# A tricky C2 question...

I was sent this by my friend and colleague TeaKay from Blogstronomy, and I’ve adapted the puzzle slightly to make the sums a little bit nicer.

A curve has the equation $y = (x-2)^2 - n^2$. The area bounded by the co-ordinate axes and the curve in the first quadrant is equal to the area bounded by the $x$-axis and the curve in the fourth quadrant. What is the value of $n$?

The puzzle boils down to working out the areas marked $a$ and $b$ in the picture - which is an integration problem. The question doesn’t give us limits, though! Luckily, we can work them out.

Area $a$ will have limits from 0 to where the curve first crosses the axis; area $b$ will have limits from the first solution to the second. And where are the solutions? Where $y = 0$, of course.

$(x-2)^2 - n^2 = 0$ $(x-2)^2 = n^2$ $x-2 = \pm n$ $x = 2 ± n$.

The first solution is at $x=2-n$; the second is at $x=2+n$.

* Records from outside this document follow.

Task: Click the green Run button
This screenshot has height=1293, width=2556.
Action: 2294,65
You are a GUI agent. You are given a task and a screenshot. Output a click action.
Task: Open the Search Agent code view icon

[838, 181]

How about the integral? Let’s do it without limits for the moment, using a neat trick from C3 - you can integrate a simple bracket with just one x in it without multiplying it out: $I = \int ((x-2)^2 - n^2) \dx = \frac{1}{3}(x-2)^3 - x n^2 + c$

When $x = 2-n$, you get: $I = -\frac{1}{3} n^3 - (2-n) n^2 + c = -\frac{1}{3}n^3 - 2n^2 + n^3 + c = \frac{2}{3}n^3 - 2n^2 + c.$

When $x = 0$, you get: $I = \frac{1}{3}(-2)^3+ c = -\frac{8}{3} + c$

So the integral from 0 to 2-n gives $a = \frac{2}{3}n^3 - 2n^2 + \frac{8}{3}.$

When $x = 2+n$, you get: $I = \frac{1}{3}n^3 - (2+n)n^2 + c = \frac{1}{3} n^3 - 2n^2 - n^3 + c$ $ = -\frac{2}{3}n^3 - 2n^2 + c.$

That means the integral from $x = 2-n$ to $x = 2+n$ gives: $(-\frac{2}{3}n^3 - 2n^2 + c) - (\frac{2}{3}n^3 - 2n^2 + c) = -\frac{4}{3}n^3$.

It’s negative because it’s below the axis, so $b = \frac{4}{3}n^3$.

Now we’ve got $a = b$, so $\frac{2}{3}n^3 - 2n^2 + \frac{8}{3} = \frac{4}{3}n^3.$

First up, let’s treble everything to get rid of the fractions: $2n^3 - 6n^2 + 8 = 4n^3$

And rearrange: $ 0 = 2n^3 + 6n^2 - 8$ $ 0 = n^3 + 3n^2 - 4.$

How do you solve a cubic? Well, one way is to guess or, as the mathematicians call it, ‘solve by inspection’. It doesn’t take much thinking to spot that $n = 1$ is a solution to that equation.

You can do long division on it to see if it has other solutions: $(n^3 + 3n^2 - 4) ÷ (n - 1) = n^2 + 4n + 4 = (n+2)^2.$

So the three solutions are $n = 1$ and $n = -2$, twice. However, $n = -2$ doesn’t fit the diagram because the solutions would be at 0 and 4.

So we’re done! $n = 1$ is the only solution that makes sense.

* Edited 2016-02-11 to make it all LaTeX and fancy. * Edited 2016-02-13 after @realityminus3 spotted an error. Thanks!